#### Data provided:
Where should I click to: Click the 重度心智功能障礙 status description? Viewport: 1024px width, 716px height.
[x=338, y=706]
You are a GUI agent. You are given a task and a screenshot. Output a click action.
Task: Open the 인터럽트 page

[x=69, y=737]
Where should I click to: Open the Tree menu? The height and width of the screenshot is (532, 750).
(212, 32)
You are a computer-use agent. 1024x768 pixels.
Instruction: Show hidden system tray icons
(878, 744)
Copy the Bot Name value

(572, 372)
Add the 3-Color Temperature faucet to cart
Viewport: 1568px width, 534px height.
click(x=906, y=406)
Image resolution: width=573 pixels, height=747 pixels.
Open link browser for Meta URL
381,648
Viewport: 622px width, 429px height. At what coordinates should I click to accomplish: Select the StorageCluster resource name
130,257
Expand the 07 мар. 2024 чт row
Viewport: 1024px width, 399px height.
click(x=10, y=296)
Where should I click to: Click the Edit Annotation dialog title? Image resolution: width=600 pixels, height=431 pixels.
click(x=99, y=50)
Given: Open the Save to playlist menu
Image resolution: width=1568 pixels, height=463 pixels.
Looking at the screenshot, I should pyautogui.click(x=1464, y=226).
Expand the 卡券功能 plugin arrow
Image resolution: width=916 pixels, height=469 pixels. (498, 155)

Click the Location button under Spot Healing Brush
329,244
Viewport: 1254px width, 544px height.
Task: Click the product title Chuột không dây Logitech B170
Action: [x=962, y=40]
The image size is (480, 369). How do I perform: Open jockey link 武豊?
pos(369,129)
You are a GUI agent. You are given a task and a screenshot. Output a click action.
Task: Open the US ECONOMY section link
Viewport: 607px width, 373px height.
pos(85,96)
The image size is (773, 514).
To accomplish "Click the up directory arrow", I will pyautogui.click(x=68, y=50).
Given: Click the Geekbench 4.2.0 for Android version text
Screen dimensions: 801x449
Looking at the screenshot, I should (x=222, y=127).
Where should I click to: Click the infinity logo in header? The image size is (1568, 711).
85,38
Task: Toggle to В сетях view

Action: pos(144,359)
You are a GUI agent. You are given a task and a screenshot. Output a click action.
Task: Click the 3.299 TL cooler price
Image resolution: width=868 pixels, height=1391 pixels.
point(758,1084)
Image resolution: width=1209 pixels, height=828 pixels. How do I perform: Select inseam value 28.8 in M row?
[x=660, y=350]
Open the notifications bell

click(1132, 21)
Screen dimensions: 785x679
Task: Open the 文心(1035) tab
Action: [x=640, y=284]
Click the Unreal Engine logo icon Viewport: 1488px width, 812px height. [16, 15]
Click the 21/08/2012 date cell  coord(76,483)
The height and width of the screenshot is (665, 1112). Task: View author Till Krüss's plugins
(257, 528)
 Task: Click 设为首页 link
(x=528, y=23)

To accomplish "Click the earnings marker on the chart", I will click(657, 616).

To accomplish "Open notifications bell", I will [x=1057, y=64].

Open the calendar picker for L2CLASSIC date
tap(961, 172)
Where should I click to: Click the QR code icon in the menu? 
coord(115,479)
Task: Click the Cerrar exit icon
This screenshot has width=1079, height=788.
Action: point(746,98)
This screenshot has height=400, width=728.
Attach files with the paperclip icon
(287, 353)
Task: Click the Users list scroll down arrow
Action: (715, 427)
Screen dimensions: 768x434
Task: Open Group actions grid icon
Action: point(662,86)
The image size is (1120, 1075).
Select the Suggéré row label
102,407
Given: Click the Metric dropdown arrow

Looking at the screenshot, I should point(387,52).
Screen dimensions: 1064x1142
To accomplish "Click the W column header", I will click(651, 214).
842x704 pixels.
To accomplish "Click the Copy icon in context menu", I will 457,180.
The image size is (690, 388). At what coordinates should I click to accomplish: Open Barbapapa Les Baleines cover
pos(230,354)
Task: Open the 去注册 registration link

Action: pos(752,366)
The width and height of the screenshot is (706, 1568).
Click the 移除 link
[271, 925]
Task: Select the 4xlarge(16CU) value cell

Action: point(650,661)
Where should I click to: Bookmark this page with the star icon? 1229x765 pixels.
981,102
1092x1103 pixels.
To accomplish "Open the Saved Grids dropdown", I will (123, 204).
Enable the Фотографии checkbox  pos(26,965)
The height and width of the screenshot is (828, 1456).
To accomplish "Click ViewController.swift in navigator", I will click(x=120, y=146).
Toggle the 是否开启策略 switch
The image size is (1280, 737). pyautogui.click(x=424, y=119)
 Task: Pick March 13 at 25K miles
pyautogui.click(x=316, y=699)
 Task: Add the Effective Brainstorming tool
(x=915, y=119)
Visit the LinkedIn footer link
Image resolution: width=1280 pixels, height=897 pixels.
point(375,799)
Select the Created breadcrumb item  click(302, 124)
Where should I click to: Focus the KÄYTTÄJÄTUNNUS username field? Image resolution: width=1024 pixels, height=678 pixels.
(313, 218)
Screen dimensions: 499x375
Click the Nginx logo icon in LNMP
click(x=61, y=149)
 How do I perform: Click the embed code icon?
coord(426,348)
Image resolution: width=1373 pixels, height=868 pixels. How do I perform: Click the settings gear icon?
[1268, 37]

#### Your objective:
Copy out the whole listing, word for word.

#### Task result:
Where should I click to: Click the 重度心智功能障礙 status description? Viewport: 1024px width, 716px height.
[x=338, y=706]
You are a GUI agent. You are given a task and a screenshot. Output a click action.
Task: Open the 인터럽트 page

[x=69, y=737]
Where should I click to: Open the Tree menu? The height and width of the screenshot is (532, 750).
(212, 32)
You are a computer-use agent. 1024x768 pixels.
Instruction: Show hidden system tray icons
(878, 744)
Copy the Bot Name value

(572, 372)
Add the 3-Color Temperature faucet to cart
Viewport: 1568px width, 534px height.
click(x=906, y=406)
Image resolution: width=573 pixels, height=747 pixels.
Open link browser for Meta URL
381,648
Viewport: 622px width, 429px height. At what coordinates should I click to accomplish: Select the StorageCluster resource name
130,257
Expand the 07 мар. 2024 чт row
Viewport: 1024px width, 399px height.
click(x=10, y=296)
Where should I click to: Click the Edit Annotation dialog title? Image resolution: width=600 pixels, height=431 pixels.
click(x=99, y=50)
Given: Open the Save to playlist menu
Image resolution: width=1568 pixels, height=463 pixels.
Looking at the screenshot, I should pyautogui.click(x=1464, y=226).
Expand the 卡券功能 plugin arrow
Image resolution: width=916 pixels, height=469 pixels. (498, 155)

Click the Location button under Spot Healing Brush
329,244
Viewport: 1254px width, 544px height.
Task: Click the product title Chuột không dây Logitech B170
Action: [x=962, y=40]
The image size is (480, 369). How do I perform: Open jockey link 武豊?
pos(369,129)
You are a GUI agent. You are given a task and a screenshot. Output a click action.
Task: Open the US ECONOMY section link
Viewport: 607px width, 373px height.
pos(85,96)
The image size is (773, 514).
To accomplish "Click the up directory arrow", I will pyautogui.click(x=68, y=50).
Given: Click the Geekbench 4.2.0 for Android version text
Screen dimensions: 801x449
Looking at the screenshot, I should (x=222, y=127).
Where should I click to: Click the infinity logo in header? The image size is (1568, 711).
85,38
Task: Toggle to В сетях view

Action: pos(144,359)
You are a GUI agent. You are given a task and a screenshot. Output a click action.
Task: Click the 3.299 TL cooler price
Image resolution: width=868 pixels, height=1391 pixels.
point(758,1084)
Image resolution: width=1209 pixels, height=828 pixels. How do I perform: Select inseam value 28.8 in M row?
[x=660, y=350]
Open the notifications bell

click(1132, 21)
Screen dimensions: 785x679
Task: Open the 文心(1035) tab
Action: [x=640, y=284]
Click the Unreal Engine logo icon Viewport: 1488px width, 812px height. [16, 15]
Click the 21/08/2012 date cell  coord(76,483)
The height and width of the screenshot is (665, 1112). Task: View author Till Krüss's plugins
(257, 528)
 Task: Click 设为首页 link
(x=528, y=23)

To accomplish "Click the earnings marker on the chart", I will click(657, 616).

To accomplish "Open notifications bell", I will [x=1057, y=64].

Open the calendar picker for L2CLASSIC date
tap(961, 172)
Where should I click to: Click the QR code icon in the menu? 
coord(115,479)
Task: Click the Cerrar exit icon
This screenshot has width=1079, height=788.
Action: point(746,98)
This screenshot has height=400, width=728.
Attach files with the paperclip icon
(287, 353)
Task: Click the Users list scroll down arrow
Action: (715, 427)
Screen dimensions: 768x434
Task: Open Group actions grid icon
Action: point(662,86)
The image size is (1120, 1075).
Select the Suggéré row label
102,407
Given: Click the Metric dropdown arrow

Looking at the screenshot, I should point(387,52).
Screen dimensions: 1064x1142
To accomplish "Click the W column header", I will click(651, 214).
842x704 pixels.
To accomplish "Click the Copy icon in context menu", I will 457,180.
The image size is (690, 388). At what coordinates should I click to accomplish: Open Barbapapa Les Baleines cover
pos(230,354)
Task: Open the 去注册 registration link

Action: pos(752,366)
The width and height of the screenshot is (706, 1568).
Click the 移除 link
[271, 925]
Task: Select the 4xlarge(16CU) value cell

Action: point(650,661)
Where should I click to: Bookmark this page with the star icon? 1229x765 pixels.
981,102
1092x1103 pixels.
To accomplish "Open the Saved Grids dropdown", I will (123, 204).
Enable the Фотографии checkbox  pos(26,965)
The height and width of the screenshot is (828, 1456).
To accomplish "Click ViewController.swift in navigator", I will click(x=120, y=146).
Toggle the 是否开启策略 switch
The image size is (1280, 737). pyautogui.click(x=424, y=119)
 Task: Pick March 13 at 25K miles
pyautogui.click(x=316, y=699)
 Task: Add the Effective Brainstorming tool
(x=915, y=119)
Visit the LinkedIn footer link
Image resolution: width=1280 pixels, height=897 pixels.
point(375,799)
Select the Created breadcrumb item  click(302, 124)
Where should I click to: Focus the KÄYTTÄJÄTUNNUS username field? Image resolution: width=1024 pixels, height=678 pixels.
(313, 218)
Screen dimensions: 499x375
Click the Nginx logo icon in LNMP
click(x=61, y=149)
 How do I perform: Click the embed code icon?
coord(426,348)
Image resolution: width=1373 pixels, height=868 pixels. How do I perform: Click the settings gear icon?
[1268, 37]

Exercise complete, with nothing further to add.